Indeed, for according to CNN, the Pentagon has already composed “detailed plans” for military action inside Syria. As the network reported, the Pentagon has especially focused on securing Syrian chemical weapons sites, with one scenario in particular calling “for tens of thousands of troops to potentially be used for guarding the installations.”
Although, according to a December email recently published by Wikileaks from the U.S. global intelligence firm Stratfor (known as a private C.I.A.), special operations forces from the U.S., U.K., France, Jordan, and Turkey are already on the ground in Syria. And as the email states, these forces are actively “training the Free Syrian Army.” Additional measures indeed!
Not wanting to be left behind in any march on Syria, the U.S. corporate media has largely begun to join the ranks of the recently ascendant intervention hawks.

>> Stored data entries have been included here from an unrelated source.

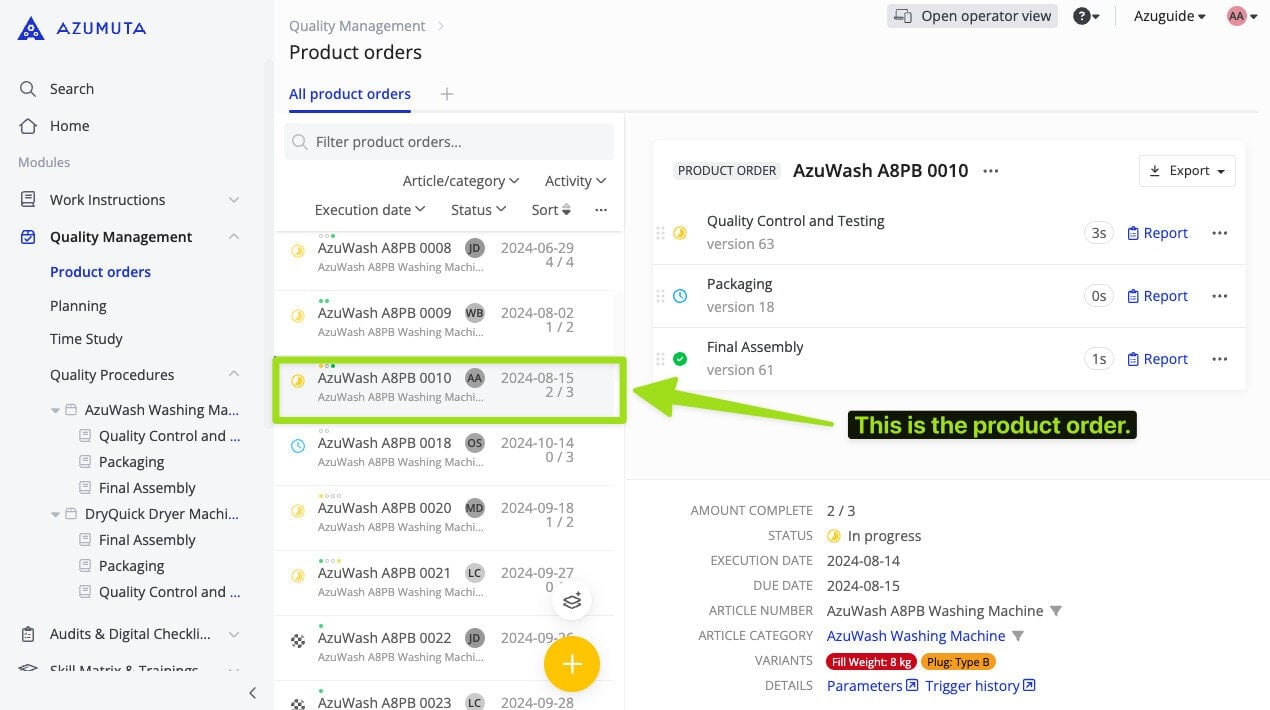
Task: Click the Filter product orders search field
Action: pos(449,142)
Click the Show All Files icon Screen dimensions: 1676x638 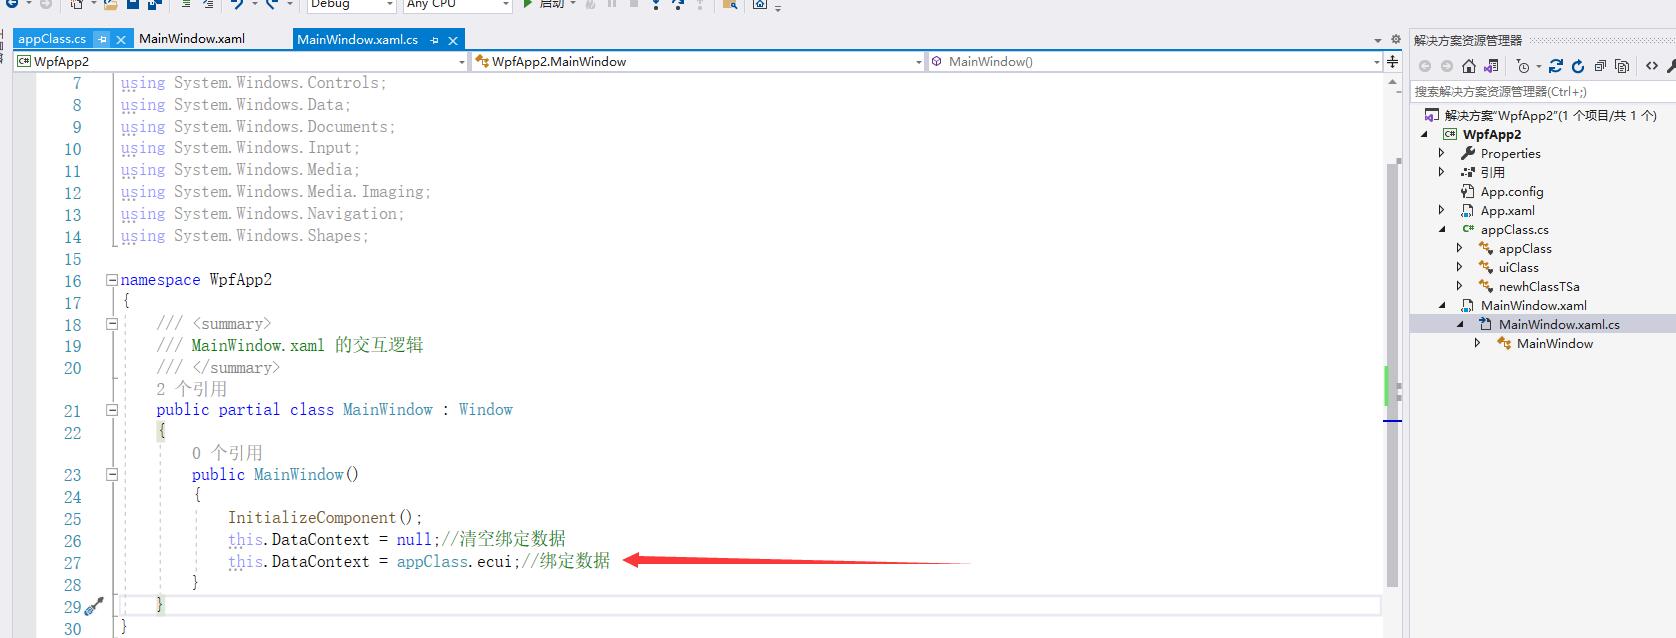pyautogui.click(x=1622, y=66)
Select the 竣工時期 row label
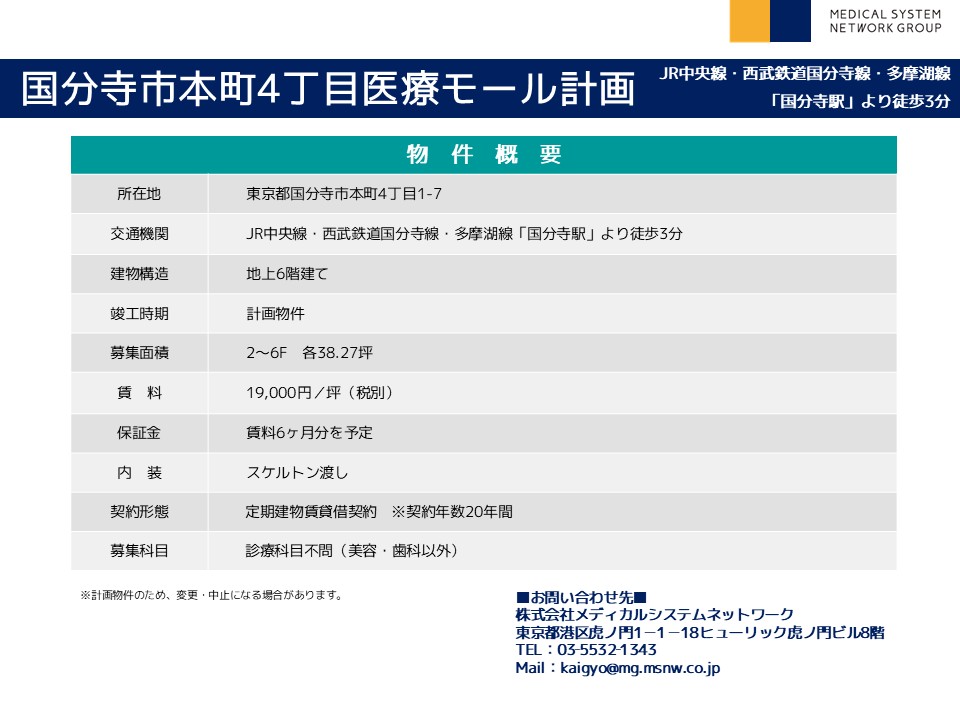 pos(139,313)
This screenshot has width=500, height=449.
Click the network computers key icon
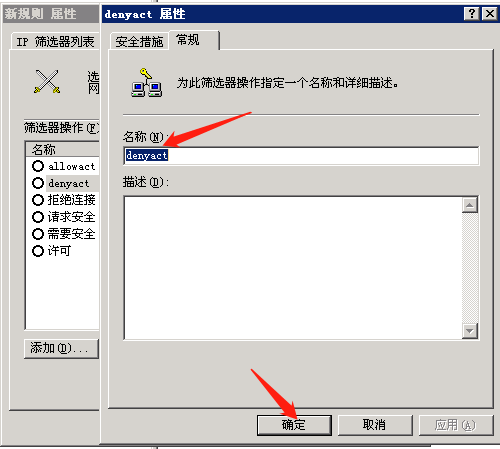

In an editorial on Friday, the New York Times, although ruling out military force, called for providing greater tactical assistance to the Free Syrian Army. As the paper wrote: “The United States and its allies should consider providing the rebels with communications equipment, intelligence and nonlethal training.” Of course, a mission providing such tactical support would ultimately transform into more explicit military involvement.

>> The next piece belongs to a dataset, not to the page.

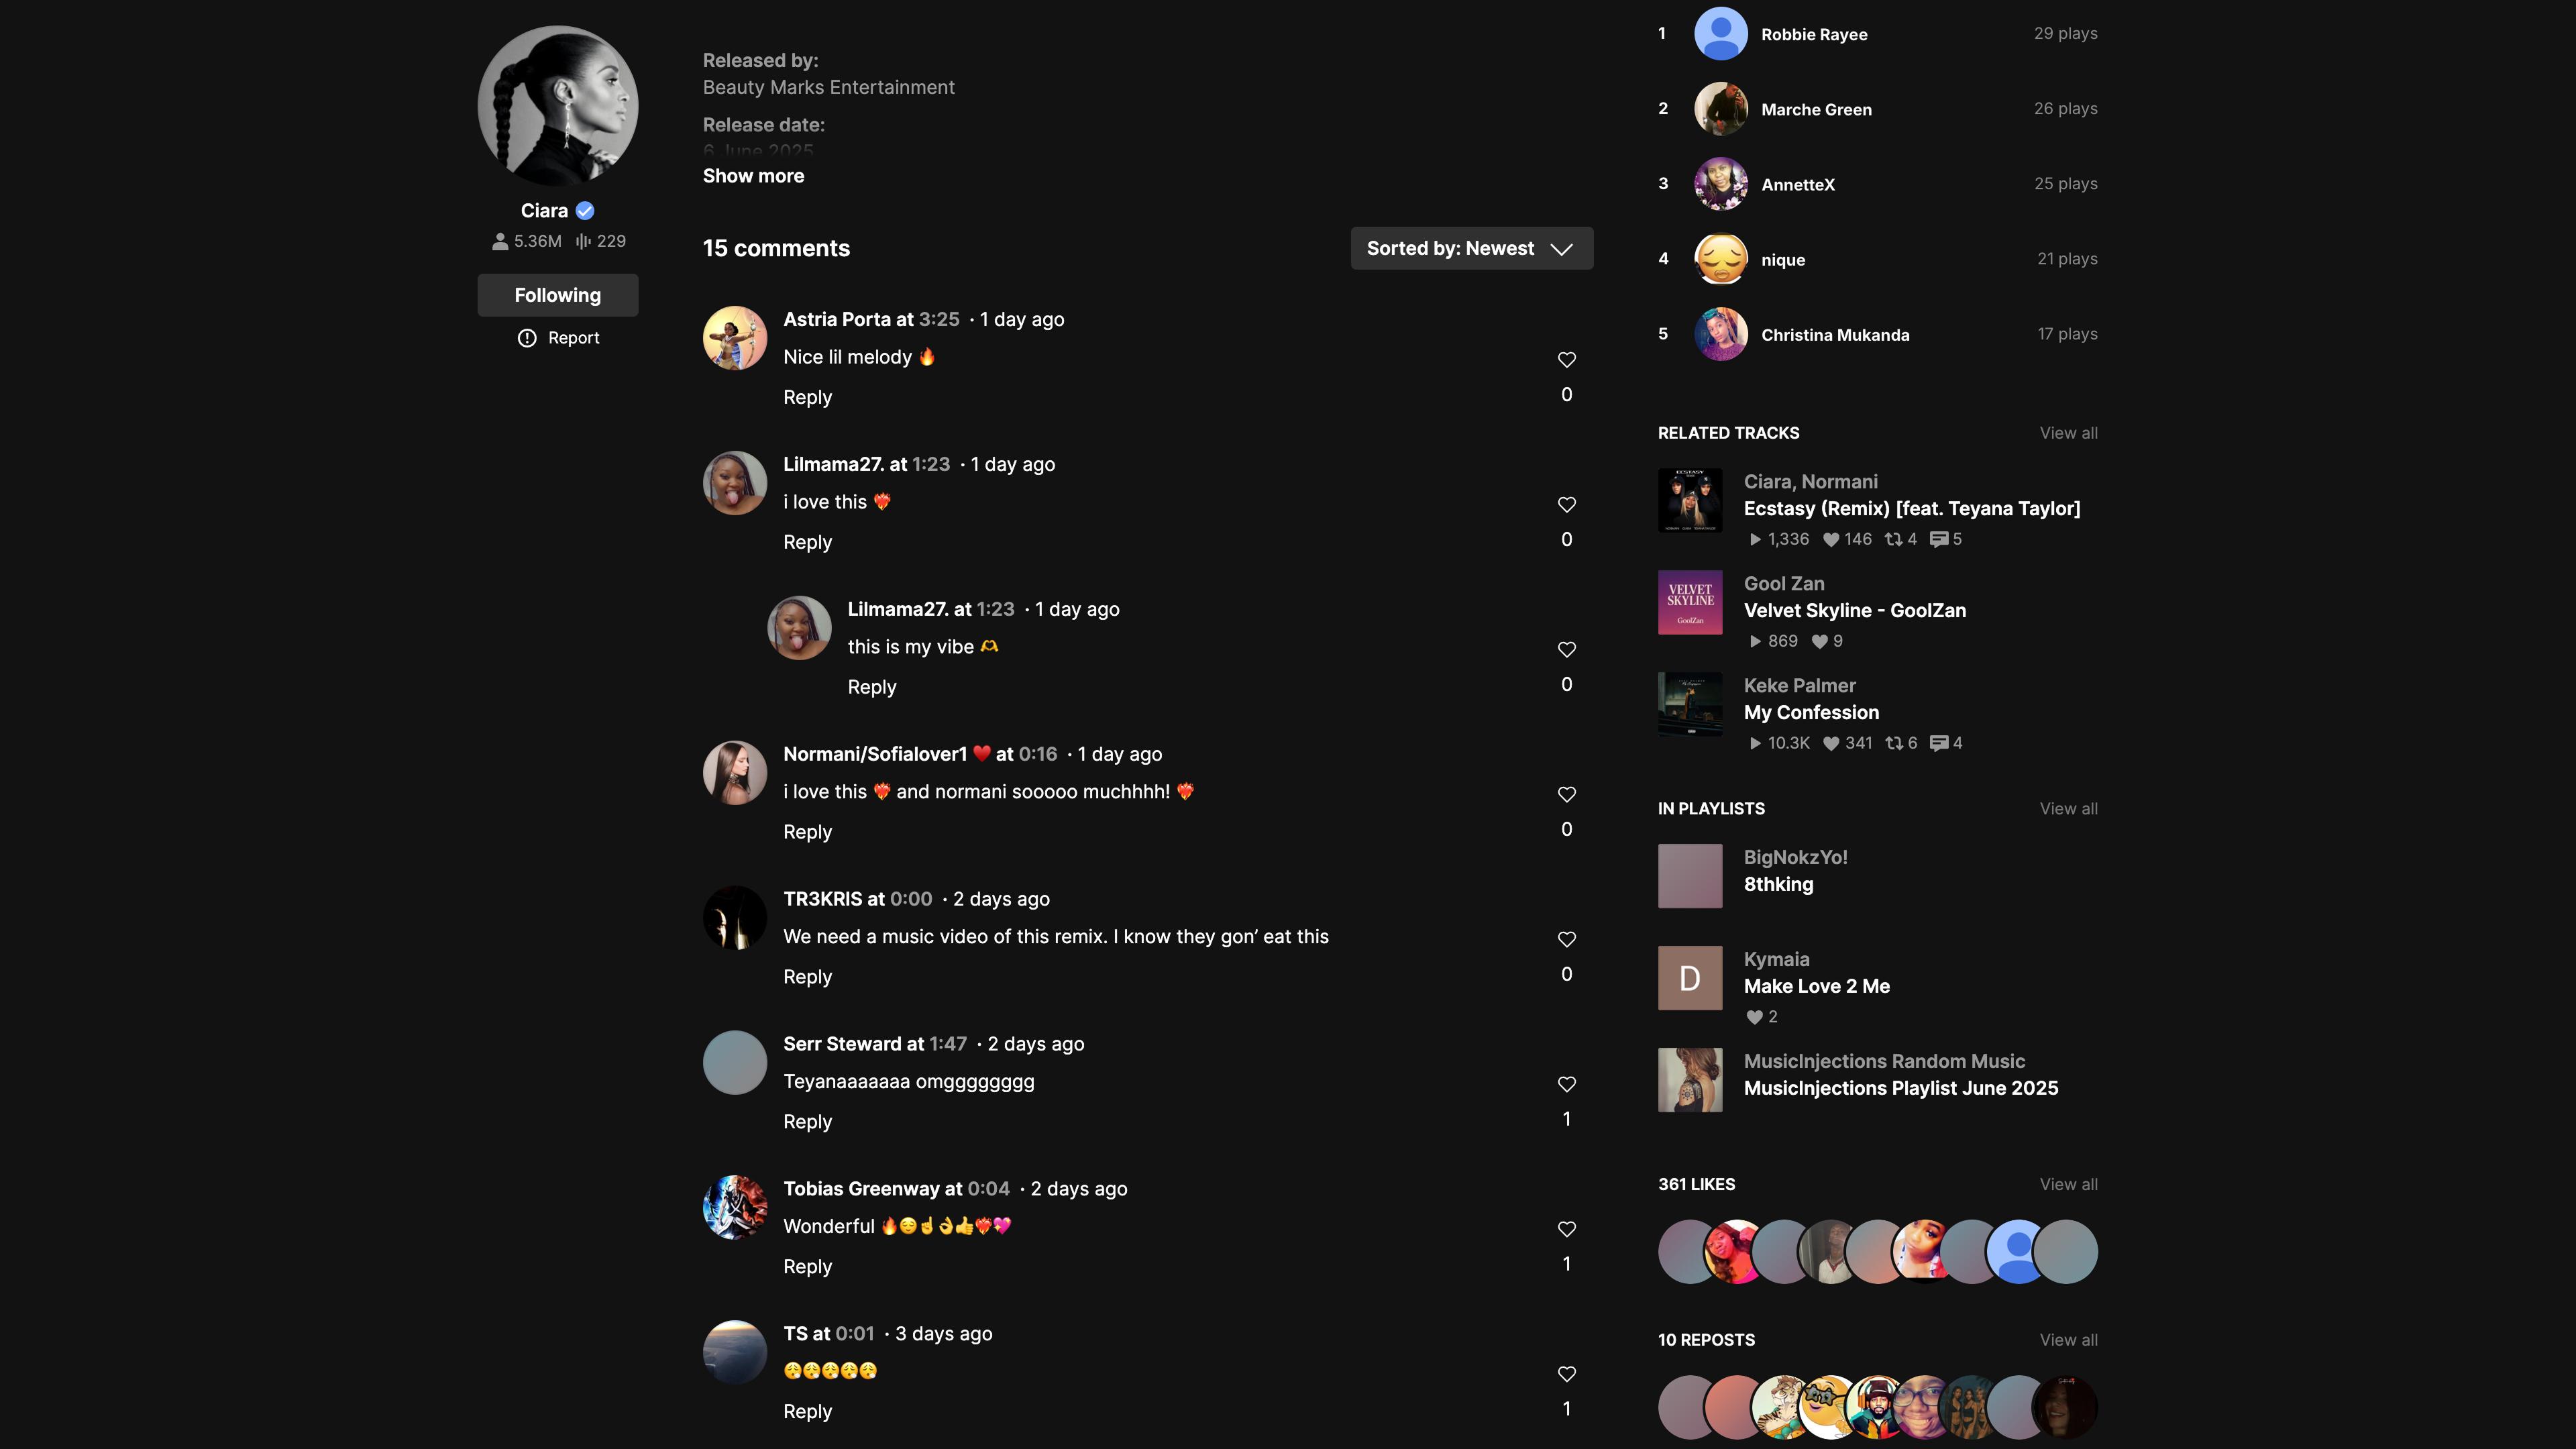Open View all for In Playlists
This screenshot has width=2576, height=1449.
2068,809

Meanwhile, the Washington Post also editorialized on Friday for a more credible threat of force against Assad. As the paper wrote:
The Obama administration’s public arguments against the use of force in Syria are simply encouraging a rogue regime to believe it can act with impunity. Until he is faced with a credible threat of force, from the opposition or outsider powers, Mr. Assad’s slaughter will go on.
The Christian Science Monitor has likewise called for the U.S. to help “forcefully” end Assad’s rule.
Of course, the driving force behind such intense Western interest in Syria is Iran. Let there be no doubt, the ouster of Assad is not driven by some great humanitarian impulse, or “responsibility to protect.” Nor does the bloodletting and slaughter inside the country disturb U.S. elites. After all, the U.S. had no qualms with laying siege to Fallujah. Rather, all the contrived moralizing is being utilized in an attempt to garner support for imposing Syrian “regime change,” which would deal a strategic defeat to Tehran. It’s all nothing more than realpolitik. The Syrian people and their revolution are being cynically recruited as means to imperial ends, and thus would be wise to resist all foreign intervention.
For instance, when the Atlantic’s Jeffery Goldberg stated in a recent interview with President Obama, “But it would seem to me that one way to weaken and further isolate Iran is to remove or help remove Iran’s only Arab ally,” the president responded, “Absolutely.”
Similarly, former Mossad chief Efraim Halevy has argued, “The current standoff in Syria presents a rare chance to rid the world of the Iranian menace to international security and well-being.”
It’s target Iran, albeit on a Syrian battlefield. Therefore, that anti-Iran propaganda machine that is the U.S. media revs up.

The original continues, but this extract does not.